» Provided text
* BEGIN *
RE: [XRI] TAG recommendation from Williams, Stuart (HP Labs, Bristol) on 2008-07-22 (www-tag@w3.org from July 2008)

From: Williams, Stuart (HP Labs, Bristol) <skw@hp.com>
Date: Tue, 22 Jul 2008 14:54:42 +0000
To: John Bradley <john.bradley@wingaa.com>
CC: "Schleiff, Marty" <marty.schleiff@boeing.com>, "www-tag@w3.org" <www-tag@w3.org>
Message-ID: <233101CD2D78D64E8C6691E90030E5C816BA2F7ABF@GVW1120EXC.americas.hpqcorp.net>
Hello John,

[By all means read all the way down... but I've placed an <xxxx> marker at
the point where I think my response is more interesting.]
 
> -----Original Message-----
> From: John Bradley [mailto:john.bradley@wingaa.com] 
> Sent: 22 July 2008 06:26
> To: Williams, Stuart (HP Labs, Bristol)
> Cc: Schleiff, Marty; www-tag@w3.org
> Subject: Re: [XRI] TAG recommendation
> 
> Hi Stuart,
> 

<snip/>

> The Syntax spec defines abstract identifiers  iNames.
> 
> These identifiers have two major components:
> 1. An authority segment
> 2. A path segment

Ok...

> These are patterned after IRI,  and if proceeded by a IRI/URI scheme  
> identifier they would be IRI/URI.

Ok... actually, as defined there, it seems to me that all XRI are IRI (ie.
the fall in the subset of strings that are admissable as IRI). I haven't
looked closely at the delimiter issues - but I think that the design intent
would be that XRI are IRI... so that for instance at line 370  of the PDF
version of the syntax spec:

	xref = "(" ( XRI-reference / IRI ) ")"

could be replaced by:

	xref = "(" IRI ) ")"

(as long as one didn't allow the xri:// scheme prefix (in that spec) be
optional).

> The XRI-TC attempted to make XRI syntax IRI compliant.
* END *
» Set problem a
Answer these questions about the XRI message:
(i) On what date did Stuart Williams send his reply?
(ii) What are the two major components of the identifiers defined by the Syntax spec?
(iii) What marker did Williams place at the point he found more interesting?

(Records for finding displayed items)
* BEGIN *
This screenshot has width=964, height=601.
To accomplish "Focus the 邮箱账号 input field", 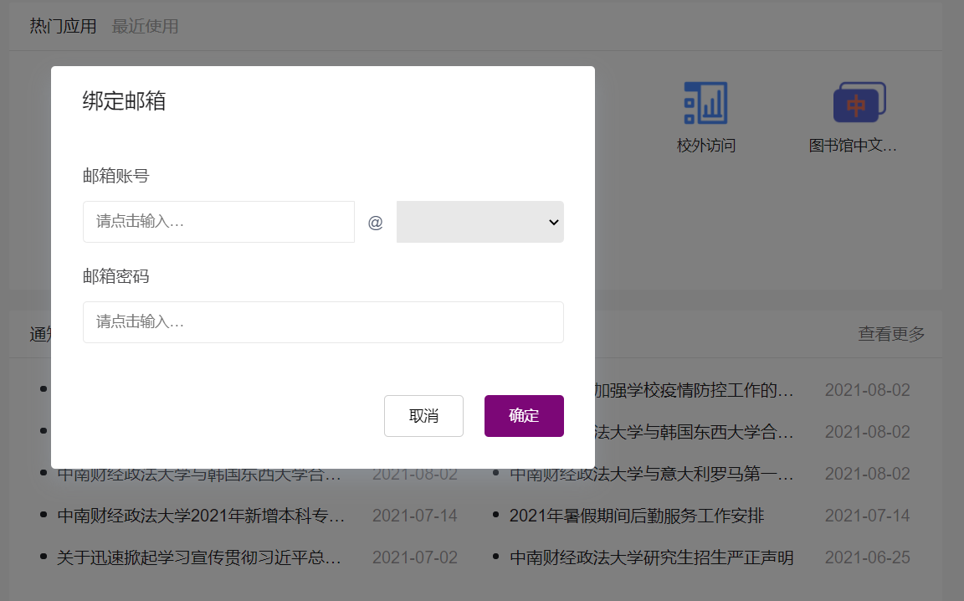I will pos(218,222).
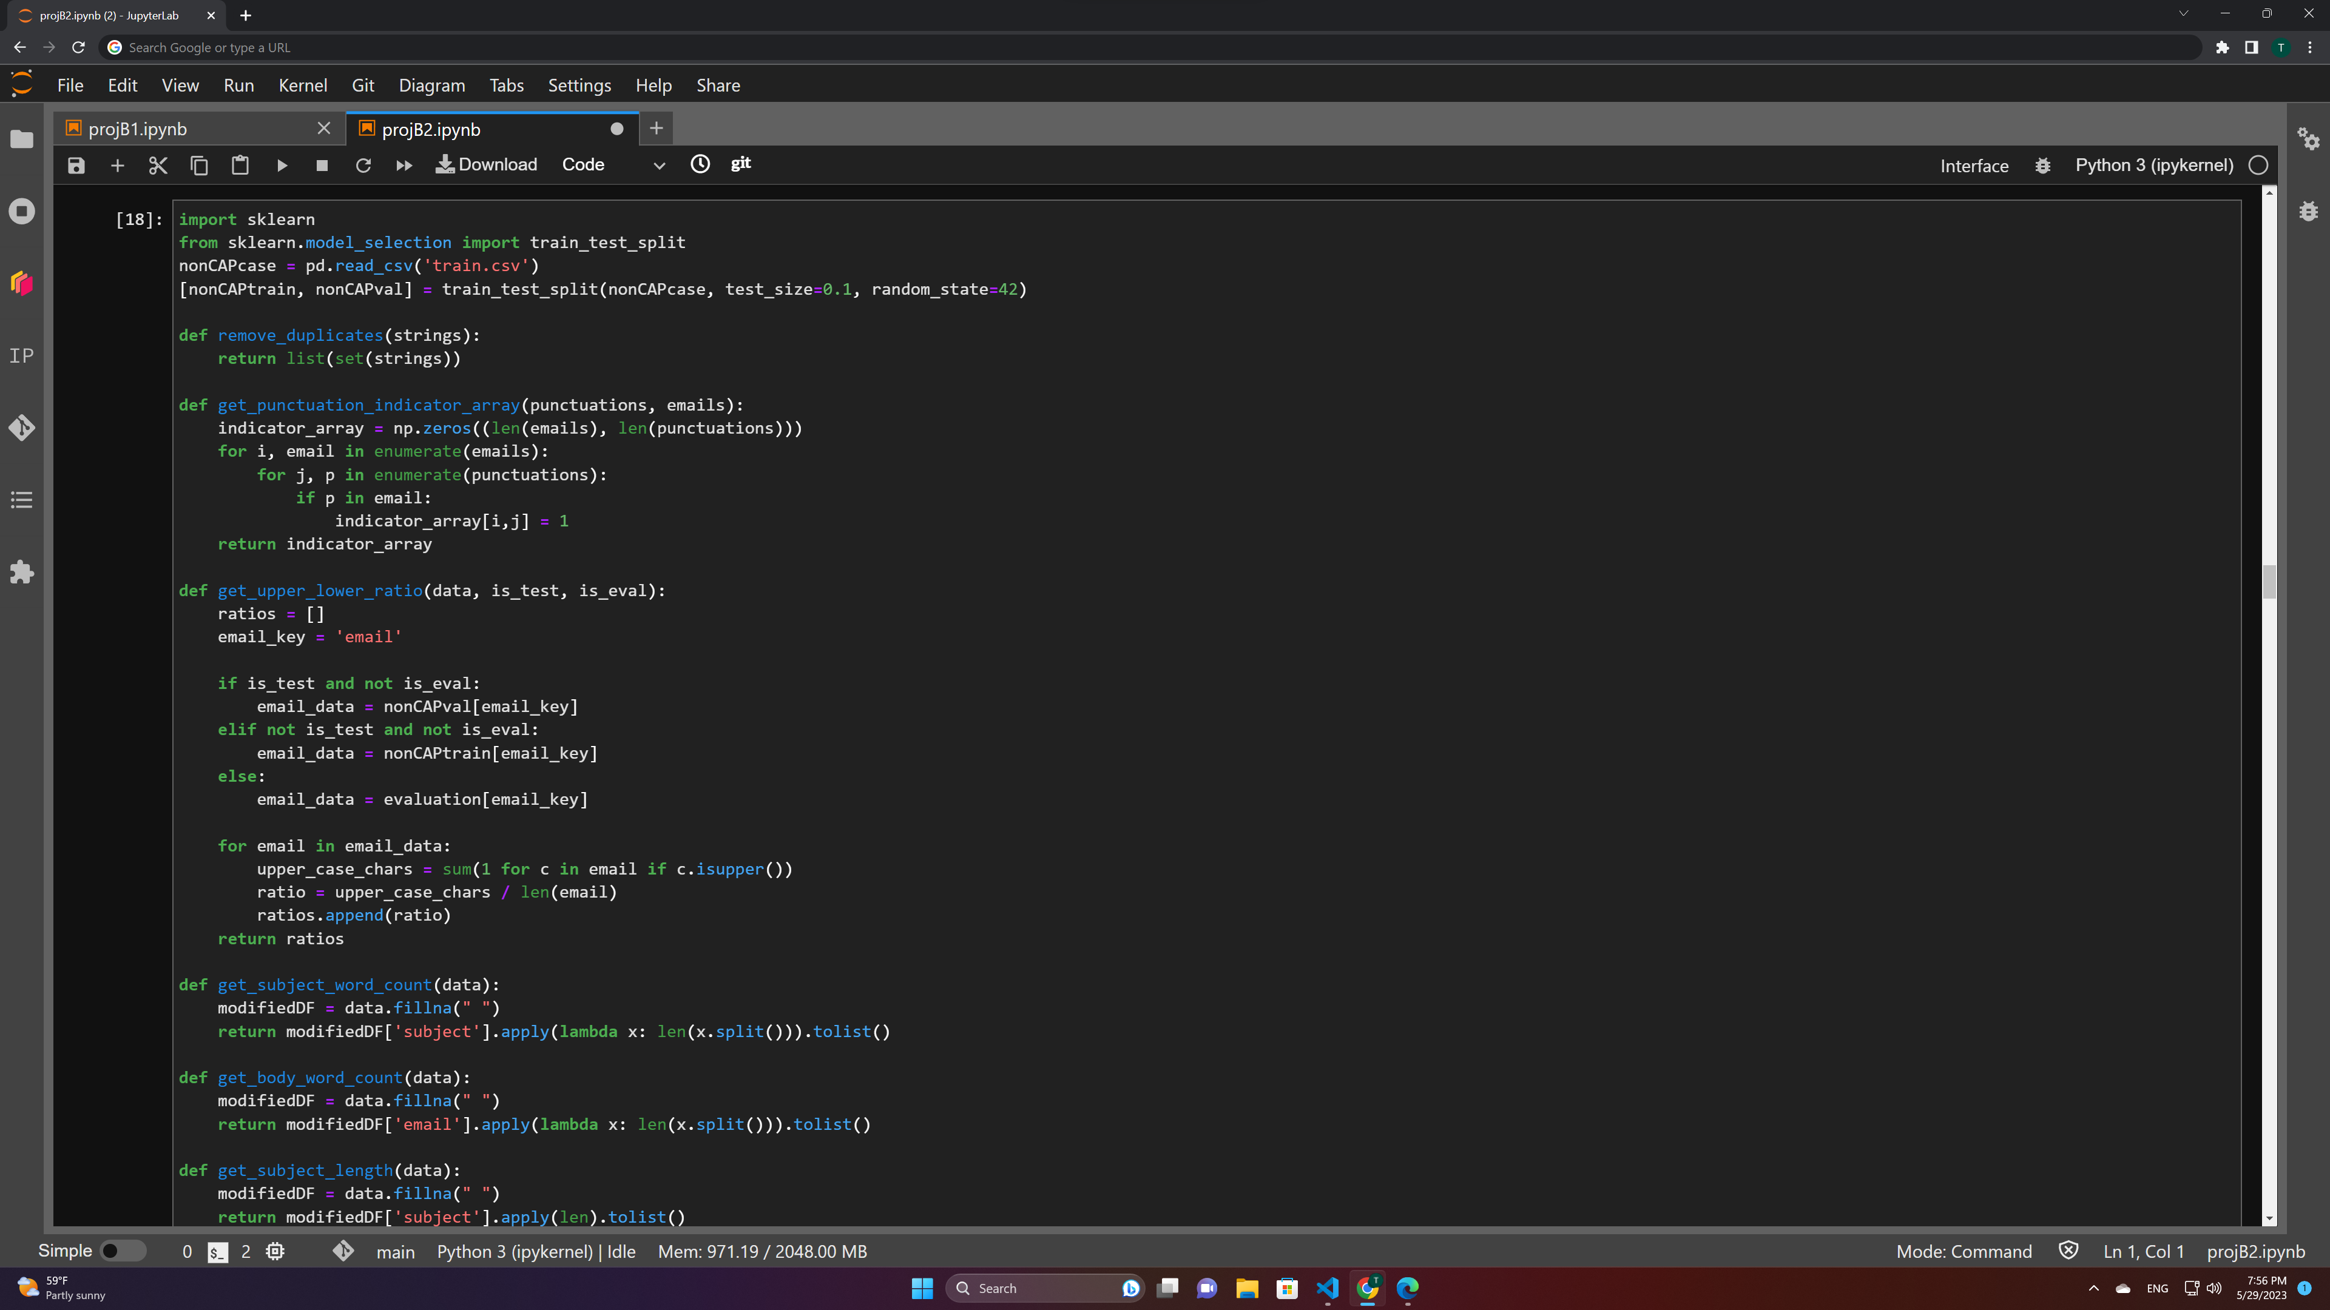Show hidden system tray icons chevron
Screen dimensions: 2330x1310
(x=2093, y=1288)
* END *
» Set problem b
Pick out every line of the rows that contains the word "This", matching case exactly.

» Finished answer a
(i) Tue, 22 Jul 2008
(ii) An authority segment and a path segment
(iii) An <xxxx> marker

» Finished answer b
This screenshot has width=964, height=601.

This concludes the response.